7 Tips agar Mata Tetap Sehat selama Social Distancing

PURWAKARTA-Social distancing dengan berdiam di rumah saja sudah berlangsung dalam beberapa pekan. Ini menjadi imbauan pemerintah guna menekan penyebaran Covid-19 di Indonesia. Otomatis, nyaris seluruh aktivitas harus dilakukan dari rumah. Orang tua work from home, anak-anak pun mesti belajar secara daring. Penggunaan piranti digital seperti laptop, tablet dan ponsel semakin meningkat.

Dr Anna Nur Utami Sp.M, Spesialis Mata JEC dari Layanan Infeksi dan Imunologi menyebutkan, imbauan untuk tetap di rumah selama pandemi korona membuat intensitas menatap monitor elektronik semakin tinggi dengan durasi yang kian lama.

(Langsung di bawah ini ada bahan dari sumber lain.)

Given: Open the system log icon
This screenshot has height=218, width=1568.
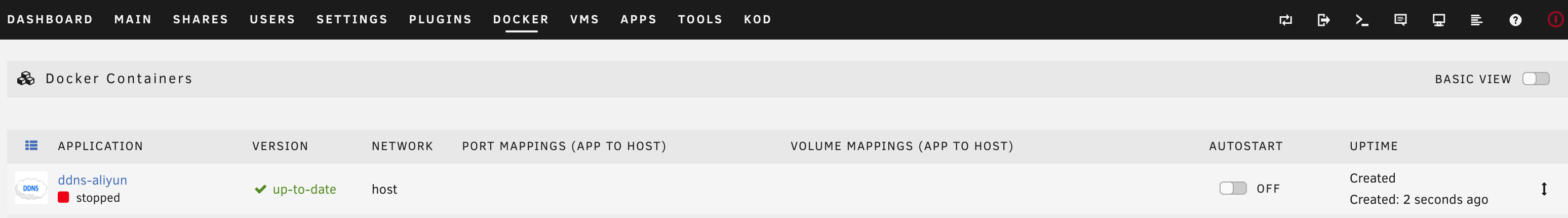Looking at the screenshot, I should pos(1476,20).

Secara terus menerus, sambungnya, itu bisa berdampak timbulnya computer vision syndrome (CVS), yaitu gangguan pada mata akibat penggunaan piranti berbasis komputer. Gejala yang paling sering muncul adalah terjadinya mata kering karena berkurangnya refleks berkedip dan kontras pencahayaan dari monitor yang kerap menyebabkan mata lelah.

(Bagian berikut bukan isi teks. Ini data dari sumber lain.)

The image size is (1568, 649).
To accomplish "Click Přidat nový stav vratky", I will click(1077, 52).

Sebagai eye care leader di Indonesia, JEC Eye Hospitals & Clinics meneruskan kepeduliannya pada kesehatan mata masyarakat dengan menyiapkan tujuh langkah jitu untuk menjaga indra pandang secara mandiri, selagi di rumah saja.

Pertama, atur jarak pandang. “Saat menatap layar, kita cenderung mendekatkan mata ke monitor, atau sebaliknya. Upayakan mempertahankan jarak pandang yang sehat, yakni minimal 33 cm ketika menggunakan ponsel, dan 60 cm untuk komputer,” kata dr Anna.
Kedua, koreksi kelainan refraksi. “Jika memiliki kelainan refraksi, baik minus, plus, ataupun silinder, sebaiknya gunakan kacamata selama melakukan pekerjaan di depan layar komputer,” ujarnya.

Ketiga, beri durasi tatap layar. “Batasi waktu Anda melihat layar secara disiplin. Maksimal setiap 2 jam, jauhkan mata dari layar selama 15 menit. Bahkan, bagi anak di bawah usia 16 tahun, termin maksimal yang sehat hanya 2 jam sehari. Itu pun akumulasi, tidak secara terus menerus,“ kata dr Anna tegas.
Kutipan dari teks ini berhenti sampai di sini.